Comme tous les Québécois, la santé est au cœur des préoccupations des centricoises et des centricois. En plus d’être la seule non reconnue comme région sociosanitaire, on s’inquiète pour le respect des corridors de services, la dénaturation des institutions, la perte d’expertise et la pression sur les malades et ceux qui les supportent. En fait, l’accès aux services de santé est maintenant synonyme de déplacement et être sur la route signifie des coûts supplémentaires pour les patients, des pertes de revenus et des familles et des groupes sous pression. Outre la question de structure, la situation préoccupe nos citoyens qui désirent l’amélioration de l’accès et de la qualité des soins de santé.

Les services communautaires et le soutien aux groupes qui animent notre vie collective nous inquiètent également. Sur la base de données produites par l’État, le Centre-du-Québec reçoit moins en financement par personne que d’autres régions comparables, l’écart pouvant même dépasser les 25 %. La région est pourtant le berceau des corporations de développement communautaires et les besoins sont tout aussi importants ici qu’ailleurs.

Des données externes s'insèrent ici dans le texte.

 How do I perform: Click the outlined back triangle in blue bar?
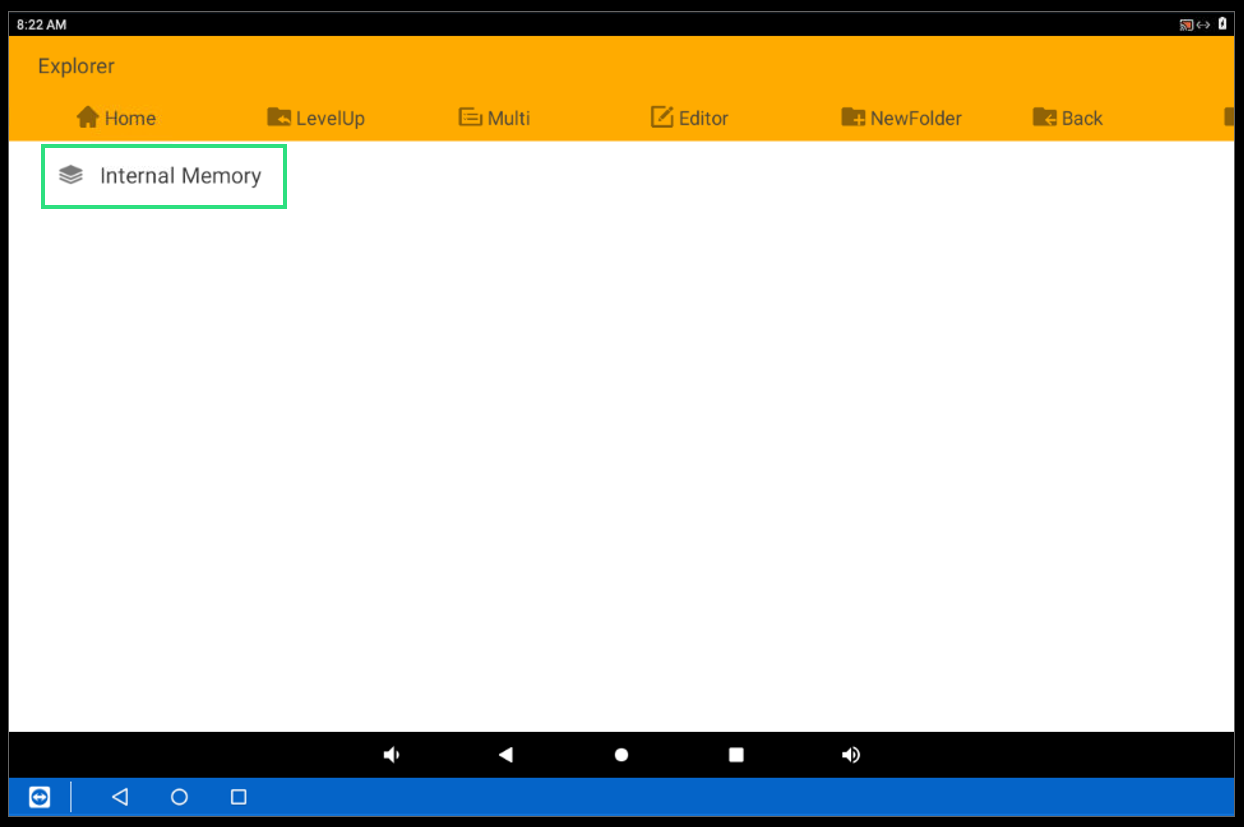[x=120, y=797]
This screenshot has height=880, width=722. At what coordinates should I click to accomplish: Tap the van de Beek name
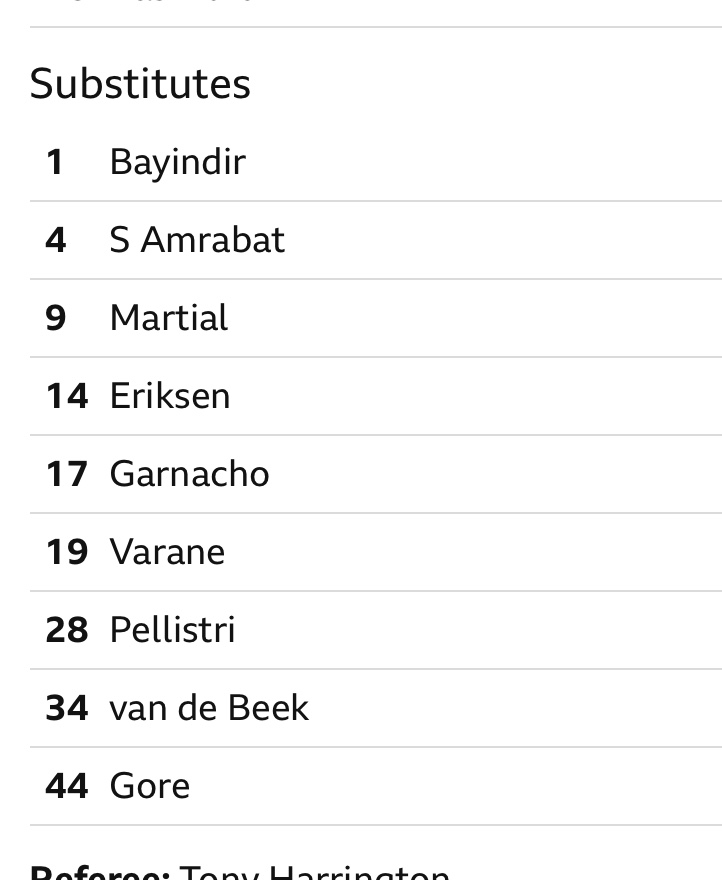(x=209, y=708)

Ces trois problématiques, jumelées à celles propres au monde municipal, feront l’objet d’un débat entre les candidats des partis politiques représentés à l’Assemblée nationale le 28 août prochain à Drummondville. La Table des MRC veut connaître leurs engagements et tiendra pour ce faire une assemblée réunissant les maires, conseillers et leurs partenaires des milieux culturels, économiques sociaux. Ce sera aussi l’occasion pour les citoyens d’ajouter une information essentielle à leur réflexion. Une fois les élections passées, la Table des MRC fera le suivi auprès de ceux qui auront été choisis pour assurer le respect de leurs engagements envers le Centre-du-Québec.